Sin embargo, el Tribunal Superior de Justicia del Estado de Querétaro no ha iniciado líneas de investigación enfocadas hacia el acoso escolar, ni mucho menos hacia la discriminación que vivía Juan. Omisiones que no sólo perpetúan los procesos de segregación en torno a la personas indígenas, sino que evitan indagar en lo internalizada que está la discriminación en la sociedad queretana. No hay que perder de vista que el crimen fue cometido por adolescentes de tan sólo 13 años, de este hecho tan atroz no pueden más que surgir preguntas a las que les urgen respuestas: ¿por qué molesta tanto un compañero indígena?, ¿de dónde viene tanto rechazo?
El caso de Juanito nos invita a abrir los ojos y reconocer el profundo racismo que existe en la sociedad queretana, el completo rechazo hacia las comunidades indígenas que radican en el territorio del “dinamismo económico y las grandes inversiones”. Fuera y dentro de la capital parece que el gobierno se esfuerza por negar la ciudadanía a los pueblos originarios.
Y para confirmar estas teorías sólo hace falta mirar un poco hacia atrás. La respuesta del TSJ en el caso de Juan no ha sido la única ocasión en la que el gobierno queretano ha evidenciado la incomodidad que le suscita las comunidades indígenas.
¿En qué momento el Estado ha desplegado fuerzas policíacas para frenar algún tipo de manifestación ciudadana? No lo hizo en el 8 de marzo del 2020 o del 2022 cuando alrededor de 10 mil mujeres se manifestaron por las principales avenidas del Centro Histórico, ni en las marchas estudiantiles, como la que se hizo con motivo de la ley de aguas en la que desfilaron más de mil personas.
Sin embargo, sí lo hizo en el 2021, cuando artesanos pertenecientes a comunidades indígenas se manifestaron por su derecho a vender en el Centro Histórico. En ese momento los manifestantes denunciaron el uso de la fuerza por parte de la policía, sus torturas y amenazas, que quedaron registradas en fotografías y videos.

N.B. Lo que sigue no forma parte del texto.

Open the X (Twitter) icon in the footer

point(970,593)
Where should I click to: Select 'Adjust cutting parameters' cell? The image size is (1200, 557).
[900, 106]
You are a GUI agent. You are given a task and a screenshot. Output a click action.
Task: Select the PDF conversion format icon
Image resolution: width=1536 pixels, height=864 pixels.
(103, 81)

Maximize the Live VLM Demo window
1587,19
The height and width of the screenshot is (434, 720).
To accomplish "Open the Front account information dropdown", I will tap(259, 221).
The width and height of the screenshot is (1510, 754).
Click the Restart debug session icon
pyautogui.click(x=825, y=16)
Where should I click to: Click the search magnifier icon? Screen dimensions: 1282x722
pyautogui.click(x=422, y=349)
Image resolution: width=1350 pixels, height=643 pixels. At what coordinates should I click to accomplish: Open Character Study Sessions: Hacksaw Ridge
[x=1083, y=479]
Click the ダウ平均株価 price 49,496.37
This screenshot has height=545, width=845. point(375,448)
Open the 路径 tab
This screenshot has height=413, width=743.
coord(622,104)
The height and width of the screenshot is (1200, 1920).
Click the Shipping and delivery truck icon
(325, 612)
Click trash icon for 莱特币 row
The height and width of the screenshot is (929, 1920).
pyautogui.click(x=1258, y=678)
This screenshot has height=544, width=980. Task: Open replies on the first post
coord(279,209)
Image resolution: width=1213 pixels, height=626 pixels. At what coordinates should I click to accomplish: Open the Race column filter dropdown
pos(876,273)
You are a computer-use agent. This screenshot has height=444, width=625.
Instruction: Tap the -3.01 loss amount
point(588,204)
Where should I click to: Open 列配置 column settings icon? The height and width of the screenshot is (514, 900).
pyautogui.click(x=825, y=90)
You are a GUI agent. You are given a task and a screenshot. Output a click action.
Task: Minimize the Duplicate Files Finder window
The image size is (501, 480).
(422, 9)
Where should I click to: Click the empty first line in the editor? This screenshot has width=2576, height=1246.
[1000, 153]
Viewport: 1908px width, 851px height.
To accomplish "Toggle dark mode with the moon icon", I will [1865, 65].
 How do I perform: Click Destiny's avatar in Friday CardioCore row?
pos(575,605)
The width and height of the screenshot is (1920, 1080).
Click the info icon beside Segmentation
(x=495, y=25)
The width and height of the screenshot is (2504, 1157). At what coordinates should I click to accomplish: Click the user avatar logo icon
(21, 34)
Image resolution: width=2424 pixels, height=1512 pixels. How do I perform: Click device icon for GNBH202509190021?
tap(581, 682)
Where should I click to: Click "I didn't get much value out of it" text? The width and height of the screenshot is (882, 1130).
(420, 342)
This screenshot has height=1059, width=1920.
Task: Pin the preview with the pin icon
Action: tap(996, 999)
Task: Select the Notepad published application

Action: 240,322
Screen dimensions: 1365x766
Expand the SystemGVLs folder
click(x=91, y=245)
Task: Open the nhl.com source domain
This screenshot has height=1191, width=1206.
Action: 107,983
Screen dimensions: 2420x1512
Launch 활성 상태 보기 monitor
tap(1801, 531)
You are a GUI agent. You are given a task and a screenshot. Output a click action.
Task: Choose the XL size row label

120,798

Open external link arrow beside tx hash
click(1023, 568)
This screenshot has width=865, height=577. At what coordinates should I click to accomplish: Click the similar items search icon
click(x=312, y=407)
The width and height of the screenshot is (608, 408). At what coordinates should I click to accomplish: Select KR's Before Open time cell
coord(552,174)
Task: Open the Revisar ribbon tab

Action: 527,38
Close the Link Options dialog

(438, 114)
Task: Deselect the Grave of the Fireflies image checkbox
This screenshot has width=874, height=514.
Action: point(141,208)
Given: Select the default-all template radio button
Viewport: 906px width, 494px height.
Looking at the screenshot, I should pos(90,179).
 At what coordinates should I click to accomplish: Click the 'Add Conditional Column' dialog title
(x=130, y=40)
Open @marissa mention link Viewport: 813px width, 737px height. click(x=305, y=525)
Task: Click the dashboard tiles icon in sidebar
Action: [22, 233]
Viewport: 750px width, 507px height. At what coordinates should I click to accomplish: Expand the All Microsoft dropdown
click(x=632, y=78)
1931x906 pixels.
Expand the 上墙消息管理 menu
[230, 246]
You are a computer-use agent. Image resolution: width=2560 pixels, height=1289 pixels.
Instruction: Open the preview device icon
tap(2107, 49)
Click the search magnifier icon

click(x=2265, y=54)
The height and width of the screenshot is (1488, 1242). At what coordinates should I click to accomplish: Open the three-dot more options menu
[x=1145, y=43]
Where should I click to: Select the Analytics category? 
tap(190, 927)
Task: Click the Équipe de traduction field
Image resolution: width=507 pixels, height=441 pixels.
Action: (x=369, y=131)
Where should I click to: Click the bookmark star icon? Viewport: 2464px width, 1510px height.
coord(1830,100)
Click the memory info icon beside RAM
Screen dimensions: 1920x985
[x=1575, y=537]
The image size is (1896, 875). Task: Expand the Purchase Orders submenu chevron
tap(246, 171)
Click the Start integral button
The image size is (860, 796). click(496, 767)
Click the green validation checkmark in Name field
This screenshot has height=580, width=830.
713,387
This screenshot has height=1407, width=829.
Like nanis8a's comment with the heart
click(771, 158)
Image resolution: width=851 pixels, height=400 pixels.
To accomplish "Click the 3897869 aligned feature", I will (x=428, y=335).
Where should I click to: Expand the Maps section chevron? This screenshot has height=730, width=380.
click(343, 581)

Y lo volvió a hacer en 2022, en otra marcha en contra de la ley de aguas, pero esta vez la mayoría de los manifestantes eran personas provenientes de comunidades indígenas del estado, sobre todo de Santiago Mexquititlán. Alrededor de 60 personas, que exigían un diálogo con autoridades para atender el desabasto de agua con el que llevan años lidiando, fueron rodeadas por más de 300 elementos de la policía estatal, quienes en su intento de sofocar la marcha agredieron a jóvenes y personas de la tercera edad por igual.
Por si eso no fuera suficiente, la misma secretaria de gobierno, Guadalupe Murguía, salió en medios de comunicación radiofónicos a declarar que los manifestantes no estaban abiertos al diálogo y que no se trataba de ciudadanos queretanos:
“Estamos en investigación de quiénes eran, pero sabemos que es gente de fuera que fue arengada por los líderes que la convocaron”.
Declaraciones que no sólo invisibilizan las demandas de las personas, sino que además les arrebata la categoría de ciudadanos a los miembros de la comunidades.
Confrontarnos con la realidad de la sociedad en que vivimos es fundamental para romper con arcaicos estereotipos y la idea de la homogeneidad. Es necesario erradicar los esquemas en donde se relega la pluriculturalidad a un producto turístico y sustituirlos por unos en donde ésta se integre a lo que somos en colectividad, con todos los derechos que esto implica.